This month, let’s think about Hilde Meisel. She was born into a middle-class Jewish family in Vienna, and her parents moved to Berlin while she was still an infant. As a teenager, she moved to England, where she joined the International Socialist Combat League, an ardently anti-Nazi organisation, at the age of 15. From the UK, she kept her German counterparts informed on the fight against fascism, and published articles on their efforts (and their persecution) under the pseudonym Hilde Monte.
Together with fellow journalist Fritz Eberhard, she published the book ‘How to Conquer Hitler – A Plan of Economic and Moral Warfare of the Nazi Home Front’ and a booklet addressed to the British Labour Party entitled ‘Help Germany to Revolt!’ Meisel was integral to the establishment of the pirate radio channel ‘European Revolution Broadcasting System,’ and would later broadcast on the BBC in appeals for solidarity with German Jews and members of the anti-fascist Resistance.
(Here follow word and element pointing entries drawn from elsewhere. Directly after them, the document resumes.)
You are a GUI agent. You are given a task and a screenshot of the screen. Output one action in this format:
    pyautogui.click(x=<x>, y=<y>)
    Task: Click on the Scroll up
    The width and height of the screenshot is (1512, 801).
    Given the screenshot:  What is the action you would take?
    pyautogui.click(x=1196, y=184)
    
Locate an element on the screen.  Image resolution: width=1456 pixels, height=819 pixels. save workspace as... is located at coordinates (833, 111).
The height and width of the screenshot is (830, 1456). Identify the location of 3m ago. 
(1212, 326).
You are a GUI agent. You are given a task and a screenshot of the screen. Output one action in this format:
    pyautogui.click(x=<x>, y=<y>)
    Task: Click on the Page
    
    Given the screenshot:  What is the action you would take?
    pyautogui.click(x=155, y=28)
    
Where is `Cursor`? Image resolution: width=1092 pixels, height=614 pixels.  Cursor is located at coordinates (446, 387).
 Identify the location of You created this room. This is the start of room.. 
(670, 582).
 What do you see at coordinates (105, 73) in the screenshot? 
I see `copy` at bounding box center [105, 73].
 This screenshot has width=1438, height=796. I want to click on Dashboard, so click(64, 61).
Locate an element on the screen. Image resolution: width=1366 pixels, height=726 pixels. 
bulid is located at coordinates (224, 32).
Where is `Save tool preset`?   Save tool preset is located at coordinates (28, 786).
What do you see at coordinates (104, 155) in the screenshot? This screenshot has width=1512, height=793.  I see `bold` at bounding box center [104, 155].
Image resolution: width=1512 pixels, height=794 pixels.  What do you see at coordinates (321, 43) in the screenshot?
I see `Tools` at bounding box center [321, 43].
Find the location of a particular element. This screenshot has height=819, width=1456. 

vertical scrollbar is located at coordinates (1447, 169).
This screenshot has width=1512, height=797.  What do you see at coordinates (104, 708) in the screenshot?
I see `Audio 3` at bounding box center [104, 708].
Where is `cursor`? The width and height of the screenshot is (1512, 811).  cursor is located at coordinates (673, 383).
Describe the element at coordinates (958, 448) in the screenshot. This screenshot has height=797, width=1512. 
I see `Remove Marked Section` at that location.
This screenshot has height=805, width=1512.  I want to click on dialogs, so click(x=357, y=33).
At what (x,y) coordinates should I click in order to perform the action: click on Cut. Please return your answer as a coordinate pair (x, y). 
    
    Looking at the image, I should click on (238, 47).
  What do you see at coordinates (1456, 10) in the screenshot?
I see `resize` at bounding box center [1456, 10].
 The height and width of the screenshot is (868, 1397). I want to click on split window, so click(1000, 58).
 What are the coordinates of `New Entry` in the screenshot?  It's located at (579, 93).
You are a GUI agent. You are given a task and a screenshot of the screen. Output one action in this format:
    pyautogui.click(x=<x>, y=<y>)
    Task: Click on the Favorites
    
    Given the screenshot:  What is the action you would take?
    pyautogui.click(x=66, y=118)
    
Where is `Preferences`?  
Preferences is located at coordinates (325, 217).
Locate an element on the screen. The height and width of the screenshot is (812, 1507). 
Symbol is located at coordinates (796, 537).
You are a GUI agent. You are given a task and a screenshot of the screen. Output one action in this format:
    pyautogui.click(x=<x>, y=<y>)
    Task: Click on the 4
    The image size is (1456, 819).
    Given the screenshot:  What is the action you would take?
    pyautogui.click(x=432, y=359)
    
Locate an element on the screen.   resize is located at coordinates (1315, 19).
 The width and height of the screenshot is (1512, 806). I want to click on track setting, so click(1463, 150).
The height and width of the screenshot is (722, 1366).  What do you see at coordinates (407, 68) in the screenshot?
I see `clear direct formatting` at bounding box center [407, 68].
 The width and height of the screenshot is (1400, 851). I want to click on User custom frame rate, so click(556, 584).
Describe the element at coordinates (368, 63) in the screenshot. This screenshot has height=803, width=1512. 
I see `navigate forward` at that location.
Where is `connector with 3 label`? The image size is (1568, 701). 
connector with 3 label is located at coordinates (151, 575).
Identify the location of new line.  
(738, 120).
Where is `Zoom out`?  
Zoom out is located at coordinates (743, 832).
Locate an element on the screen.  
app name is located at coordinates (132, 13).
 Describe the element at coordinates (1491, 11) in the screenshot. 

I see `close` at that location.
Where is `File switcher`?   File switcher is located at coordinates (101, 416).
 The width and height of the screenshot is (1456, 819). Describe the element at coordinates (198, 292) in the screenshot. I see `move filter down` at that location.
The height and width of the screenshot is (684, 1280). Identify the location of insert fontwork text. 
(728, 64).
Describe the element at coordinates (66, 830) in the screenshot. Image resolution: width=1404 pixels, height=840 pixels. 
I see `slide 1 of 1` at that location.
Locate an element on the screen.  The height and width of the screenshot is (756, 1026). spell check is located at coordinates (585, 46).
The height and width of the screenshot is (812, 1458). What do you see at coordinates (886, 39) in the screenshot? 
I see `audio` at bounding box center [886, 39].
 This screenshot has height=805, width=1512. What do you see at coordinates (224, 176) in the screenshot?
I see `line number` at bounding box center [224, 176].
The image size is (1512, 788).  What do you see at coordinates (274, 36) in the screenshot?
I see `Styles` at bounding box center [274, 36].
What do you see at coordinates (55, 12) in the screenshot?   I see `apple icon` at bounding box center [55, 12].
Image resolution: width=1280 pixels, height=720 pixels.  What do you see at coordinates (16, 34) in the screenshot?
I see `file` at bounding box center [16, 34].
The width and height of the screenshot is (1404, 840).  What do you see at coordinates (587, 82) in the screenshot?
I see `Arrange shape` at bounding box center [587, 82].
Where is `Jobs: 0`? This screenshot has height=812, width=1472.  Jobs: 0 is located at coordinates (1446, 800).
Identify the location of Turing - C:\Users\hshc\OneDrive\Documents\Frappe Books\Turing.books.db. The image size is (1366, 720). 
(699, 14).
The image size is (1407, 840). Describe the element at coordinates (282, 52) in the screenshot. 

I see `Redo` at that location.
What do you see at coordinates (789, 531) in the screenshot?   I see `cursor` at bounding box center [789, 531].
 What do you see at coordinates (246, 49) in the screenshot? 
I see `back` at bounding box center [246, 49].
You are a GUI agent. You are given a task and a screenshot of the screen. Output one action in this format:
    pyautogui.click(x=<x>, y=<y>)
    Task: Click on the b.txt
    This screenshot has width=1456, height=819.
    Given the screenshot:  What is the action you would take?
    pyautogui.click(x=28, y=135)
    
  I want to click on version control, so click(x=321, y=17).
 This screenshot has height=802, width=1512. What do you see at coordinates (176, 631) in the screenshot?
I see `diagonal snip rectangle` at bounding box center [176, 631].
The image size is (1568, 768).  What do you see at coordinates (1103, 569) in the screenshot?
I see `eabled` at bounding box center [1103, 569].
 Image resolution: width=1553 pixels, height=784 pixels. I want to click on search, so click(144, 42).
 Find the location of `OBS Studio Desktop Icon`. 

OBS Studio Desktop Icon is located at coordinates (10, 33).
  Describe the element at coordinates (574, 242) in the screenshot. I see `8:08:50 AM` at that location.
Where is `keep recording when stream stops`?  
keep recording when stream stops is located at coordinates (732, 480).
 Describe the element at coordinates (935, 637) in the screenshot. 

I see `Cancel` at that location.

In 1943, she published her own book, ‘The Unity of Europe,’ giving guidance about the politics and economics of a post-fascist Germany. One year later, working for the British secret service, she flew to France in a bid to enter Germany and obtain news about the political situation there. She was shot and killed on the border between Germany and Lichtenstein on April 18th, 1945 – twelve days before Hitler’s suicide.